A few years ago, I went on holiday to Rhodes, in Greece. I had an absolutely lovely time there, and met lots of interesting, very pleasant people. The thing that struck me the most, however, was that everyone, no matter where they were from, spoke excellent English (or had a fair stab in the right direction). This got me thinking. Are we, as a culture, so narrow minded that we expect everyone to know and speak English, and only English to us? Now I know, I know, English is the most commonly spoken language on Earth, but still. It seems weird that after GCSE, most of us don’t continue to practice languages, and even at GCSE level, I doubt many of us actually enjoyed the process.
So, last year, at the beginning of my second year, I made a decision.
I was going to learn German.
Now, what’s handy is that Leicester runs a set of courses for adult (student aged and older) language students, called, inspiringly, Languages at Leicester. They run classes in varying levels, so whatever your level, you can start or continue learning. As an additional bonus, they offer a discount for students at the University of Leicester!

---

▸ Stated task A: In the records, rewrite everything from the line with "Screen dimensions: 609x500" to the line with "pyautogui.click(x=88, y=20)", including the requests, and offset every coordinate in the answers by adding 15.
The records that follow are unrelated to the text above.

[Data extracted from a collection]
---

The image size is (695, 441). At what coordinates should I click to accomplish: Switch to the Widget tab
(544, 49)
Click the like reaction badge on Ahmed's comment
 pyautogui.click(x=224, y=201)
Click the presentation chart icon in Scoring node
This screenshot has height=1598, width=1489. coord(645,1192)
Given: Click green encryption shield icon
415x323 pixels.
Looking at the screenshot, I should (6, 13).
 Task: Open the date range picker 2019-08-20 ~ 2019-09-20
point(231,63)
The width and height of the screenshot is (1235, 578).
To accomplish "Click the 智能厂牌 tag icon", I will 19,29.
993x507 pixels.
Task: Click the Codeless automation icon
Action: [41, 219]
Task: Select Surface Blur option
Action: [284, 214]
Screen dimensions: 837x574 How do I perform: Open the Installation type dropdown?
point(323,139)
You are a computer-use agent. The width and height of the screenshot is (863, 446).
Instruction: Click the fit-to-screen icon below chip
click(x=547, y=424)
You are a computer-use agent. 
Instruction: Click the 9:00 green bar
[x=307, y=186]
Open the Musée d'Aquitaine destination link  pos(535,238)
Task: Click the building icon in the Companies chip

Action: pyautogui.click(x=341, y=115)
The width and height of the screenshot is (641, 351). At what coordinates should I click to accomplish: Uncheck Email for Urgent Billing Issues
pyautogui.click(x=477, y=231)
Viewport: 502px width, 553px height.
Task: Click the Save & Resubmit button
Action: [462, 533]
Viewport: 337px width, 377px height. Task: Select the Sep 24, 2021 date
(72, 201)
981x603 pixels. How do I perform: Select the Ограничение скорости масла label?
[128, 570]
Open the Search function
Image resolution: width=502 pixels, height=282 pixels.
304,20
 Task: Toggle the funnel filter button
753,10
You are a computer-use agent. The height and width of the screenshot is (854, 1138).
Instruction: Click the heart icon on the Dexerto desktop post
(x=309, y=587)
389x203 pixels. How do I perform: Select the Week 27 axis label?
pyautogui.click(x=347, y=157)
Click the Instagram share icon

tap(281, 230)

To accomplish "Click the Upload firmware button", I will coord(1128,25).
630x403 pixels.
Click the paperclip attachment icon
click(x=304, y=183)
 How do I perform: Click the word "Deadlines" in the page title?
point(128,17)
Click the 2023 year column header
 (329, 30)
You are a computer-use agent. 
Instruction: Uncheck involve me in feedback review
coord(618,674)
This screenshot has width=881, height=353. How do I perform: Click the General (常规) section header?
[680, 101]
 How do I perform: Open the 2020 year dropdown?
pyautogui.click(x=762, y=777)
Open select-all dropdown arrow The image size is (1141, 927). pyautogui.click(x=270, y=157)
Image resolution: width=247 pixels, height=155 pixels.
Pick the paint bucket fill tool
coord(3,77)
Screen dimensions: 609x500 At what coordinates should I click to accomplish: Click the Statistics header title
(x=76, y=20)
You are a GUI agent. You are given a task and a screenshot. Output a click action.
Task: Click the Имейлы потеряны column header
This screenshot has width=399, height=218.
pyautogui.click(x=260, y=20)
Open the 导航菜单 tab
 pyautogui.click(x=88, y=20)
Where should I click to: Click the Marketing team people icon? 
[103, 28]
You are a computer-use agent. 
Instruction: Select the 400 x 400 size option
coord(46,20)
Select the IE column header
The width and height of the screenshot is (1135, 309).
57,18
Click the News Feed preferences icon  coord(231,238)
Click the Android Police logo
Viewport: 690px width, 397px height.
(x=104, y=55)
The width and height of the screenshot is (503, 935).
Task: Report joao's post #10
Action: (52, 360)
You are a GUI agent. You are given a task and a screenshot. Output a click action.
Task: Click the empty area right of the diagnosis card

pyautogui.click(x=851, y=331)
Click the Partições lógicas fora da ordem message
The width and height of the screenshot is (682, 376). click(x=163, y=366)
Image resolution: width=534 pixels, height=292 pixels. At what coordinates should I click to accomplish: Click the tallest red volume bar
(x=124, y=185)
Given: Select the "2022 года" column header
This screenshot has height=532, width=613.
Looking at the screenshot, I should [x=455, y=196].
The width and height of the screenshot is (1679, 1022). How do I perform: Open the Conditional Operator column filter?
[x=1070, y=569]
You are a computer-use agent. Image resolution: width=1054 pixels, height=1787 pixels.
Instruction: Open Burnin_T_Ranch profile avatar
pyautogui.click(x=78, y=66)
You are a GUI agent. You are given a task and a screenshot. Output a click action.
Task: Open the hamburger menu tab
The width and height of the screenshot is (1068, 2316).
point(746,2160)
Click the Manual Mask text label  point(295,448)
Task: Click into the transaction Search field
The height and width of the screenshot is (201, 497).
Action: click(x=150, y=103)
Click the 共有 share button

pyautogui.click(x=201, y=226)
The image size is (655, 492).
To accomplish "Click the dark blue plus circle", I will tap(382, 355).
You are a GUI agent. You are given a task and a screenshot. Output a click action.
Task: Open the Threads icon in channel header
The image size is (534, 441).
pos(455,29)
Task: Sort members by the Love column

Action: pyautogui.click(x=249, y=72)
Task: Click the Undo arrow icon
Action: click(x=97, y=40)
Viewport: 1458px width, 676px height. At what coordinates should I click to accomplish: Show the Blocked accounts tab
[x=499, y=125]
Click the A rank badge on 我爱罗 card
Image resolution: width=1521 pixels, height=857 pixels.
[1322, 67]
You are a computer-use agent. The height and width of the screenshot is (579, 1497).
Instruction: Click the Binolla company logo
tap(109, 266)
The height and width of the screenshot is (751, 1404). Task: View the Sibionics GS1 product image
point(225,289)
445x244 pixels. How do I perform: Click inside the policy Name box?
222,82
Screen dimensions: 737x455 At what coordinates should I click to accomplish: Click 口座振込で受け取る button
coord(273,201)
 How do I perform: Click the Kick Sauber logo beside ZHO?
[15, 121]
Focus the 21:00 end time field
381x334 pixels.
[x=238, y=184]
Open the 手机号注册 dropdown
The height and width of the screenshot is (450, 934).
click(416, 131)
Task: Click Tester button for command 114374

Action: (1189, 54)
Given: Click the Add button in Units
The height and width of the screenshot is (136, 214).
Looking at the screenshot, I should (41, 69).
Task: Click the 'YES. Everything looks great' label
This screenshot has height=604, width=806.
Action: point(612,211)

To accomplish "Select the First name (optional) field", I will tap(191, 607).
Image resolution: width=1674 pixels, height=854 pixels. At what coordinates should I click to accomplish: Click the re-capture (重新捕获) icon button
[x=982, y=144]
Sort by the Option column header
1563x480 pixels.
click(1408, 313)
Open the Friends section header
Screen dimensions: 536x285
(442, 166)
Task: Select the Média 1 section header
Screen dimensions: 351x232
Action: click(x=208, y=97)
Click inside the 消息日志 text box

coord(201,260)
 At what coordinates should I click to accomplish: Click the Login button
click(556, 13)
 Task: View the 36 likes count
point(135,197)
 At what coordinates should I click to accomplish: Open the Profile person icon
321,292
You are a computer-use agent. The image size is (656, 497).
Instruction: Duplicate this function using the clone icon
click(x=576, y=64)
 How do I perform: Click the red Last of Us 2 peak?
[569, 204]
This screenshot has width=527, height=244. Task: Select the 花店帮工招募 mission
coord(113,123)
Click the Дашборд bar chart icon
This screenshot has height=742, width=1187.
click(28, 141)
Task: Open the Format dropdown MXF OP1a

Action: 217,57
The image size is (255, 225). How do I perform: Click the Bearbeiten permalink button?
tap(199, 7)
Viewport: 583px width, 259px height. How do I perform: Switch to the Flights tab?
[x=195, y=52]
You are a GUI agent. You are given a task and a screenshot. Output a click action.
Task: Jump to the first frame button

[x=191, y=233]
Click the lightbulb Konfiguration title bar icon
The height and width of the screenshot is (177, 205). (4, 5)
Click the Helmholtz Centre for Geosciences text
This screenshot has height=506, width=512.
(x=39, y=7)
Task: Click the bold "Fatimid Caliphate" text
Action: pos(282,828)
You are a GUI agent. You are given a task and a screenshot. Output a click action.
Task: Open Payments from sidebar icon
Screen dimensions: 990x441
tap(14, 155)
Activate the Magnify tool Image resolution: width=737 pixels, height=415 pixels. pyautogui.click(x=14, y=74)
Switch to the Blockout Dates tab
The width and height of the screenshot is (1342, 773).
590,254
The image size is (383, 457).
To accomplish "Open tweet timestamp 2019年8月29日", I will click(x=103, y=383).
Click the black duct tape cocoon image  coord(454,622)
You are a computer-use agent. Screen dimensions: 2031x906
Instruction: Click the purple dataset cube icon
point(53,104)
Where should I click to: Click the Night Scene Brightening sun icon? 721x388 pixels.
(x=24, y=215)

---

▸ Stated task B:
Answer these questions about the language-learning post:
(i) Where did the author go on holiday?
(ii) Which language did the author decide to learn?
(iii) What are the Leicester courses for adult language students called?

▸ Worked solution A:
Screen dimensions: 609x500 At what coordinates should I click to accomplish: Click the Statistics header title
(x=91, y=35)
You are a GUI agent. You are given a task and a screenshot. Output a click action.
Task: Click the Имейлы потеряны column header
This screenshot has width=399, height=218.
pyautogui.click(x=275, y=35)
Open the 导航菜单 tab
 pyautogui.click(x=103, y=35)

▸ Worked solution B:
(i) Rhodes, in Greece.
(ii) German.
(iii) Languages at Leicester.